Una cura non esercitata da parte di qualcuno nei confronti di altri (i bisognosi), ma una cura che “fermenta” reciprocamente i membri di una comunità e soprattutto non contrappone le dimensioni personali a quelle comunitarie, e quelle tra le persone e l’ambiente, a partire da quello nel quale ordinariamente si vive.

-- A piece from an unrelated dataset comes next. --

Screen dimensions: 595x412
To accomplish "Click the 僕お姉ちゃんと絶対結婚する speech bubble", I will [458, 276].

In definitiva cura della persona, cura della comunità, cura dell’ambiente non appartengono a sfere distinte o a categorie di “bisogno” ma sono la declinazione propositiva del modo di vivere la fraternità (per coloro che credono) o l’amicizia civica, virtù alla quale siamo tutti chiamati, secondo la felice espressione del cardinale Scola.

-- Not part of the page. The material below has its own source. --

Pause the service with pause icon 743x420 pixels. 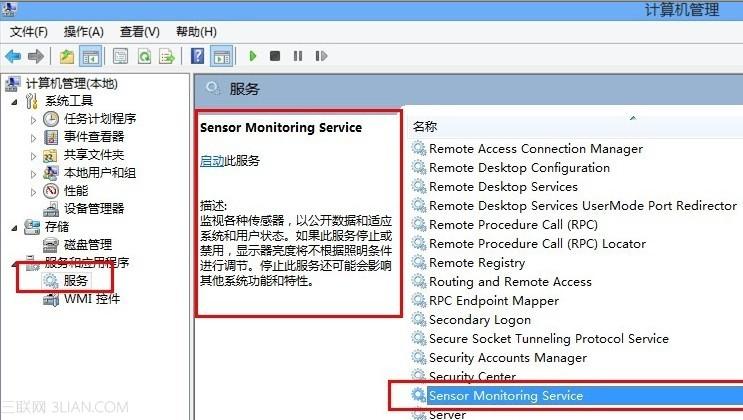click(x=298, y=56)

Se queste sono le premesse fondative di una cura che è responsabilità di tutti esercitare, come condizione anche per “riceverla”, è però necessario che le organizzazioni formali che le comunità si danno applichino strumenti per rendere questo esercizio più efficace e non solo consegnato a una dimensione individuale.
Il programma
Di questo si parlerà nel corso della terza sessione del percorso sociopolitico diocesano (vedi qui la locandina), sabato 13 aprile, dalle 9.30 alle 12.30, in via S. Antonio 5 a Milano, con un saluto e un’introduzione al tema da parte di don Nazario Costante (responsabile del Servizio diocesano per la pastorale sociale e il lavoro), cui seguiranno due relazioni di Milena Santerini (vicepresidente Istituto Giovanni Paolo II e docente universitaria) e Stefano Villa (professore di Economia aziendale) che aiuteranno a comprendere come il concetto di cura è evoluto nel tempo e da paradigma in ambito sanitario diventa uno sguardo specifico sulla realtà che riesce a coglierne le ferite, ma soprattutto ad attivare le risorse individuali e collettive.
A seguire, tre testimonianze di esponenti di organizzazioni di secondo livello, vale a dire che aggregano soggetti impegnati sul territorio a gestire servizi, ma anche a creare legami e costruire patti (anche formali) nell’ottica di rigenerare spirito di appartenenza e senso di comunità, a partire dalla cura dei più fragili, ma senza fermarsi solo a loro.
Anna Meraviglia, che coordina l’ambito dei servizi alla persona per Anci Lombardia (associazione che aggrega volontariamente la quasi totalità dei Comuni lombardi), interverrà sul tema dei Piani di zona dei servizi sociali (in fase di rinnovo proprio in questi mesi) come occasione non solo di programmazione dei servizi comunali, ma di chiamata a raccolta nella lettura dei bisogni e nelle pratiche collettive di cura di tutti i soggetti del territorio.
Luca Degani, presidente di Uneba Lombardia (realtà che aggrega oltre 400 realtà no profit di ispirazione cristiana operanti nel socio sanitario), parlerà invece delle sfide della nuova organizzazione sanitaria territoriale in risposta ai bisogni di salute della popolazione.
Infine Rossella Sacco, portavoce del Forum del Terzo settore di Milano e impegnata nel mondo della cooperazione sociale, porterà l’esperienza di forme di collaborazione tra diversi soggetti del terzo settore e di questi con gli enti locali, concretizzando i principi di partecipazione e sussidiarietà che concorrono a ridare anima alle nostre comunità, come esorta papa Francesco: «Come sono belle le città che superano la sfiducia malsana e integrano i differenti, e che fanno di tale integrazione un nuovo fattore di sviluppo! Come sono belle le città che, anche nel loro disegno architettonico, sono piene di spazi che collegano, mettono in relazione, favoriscono il riconoscimento dell’altro!» (210 E.G.).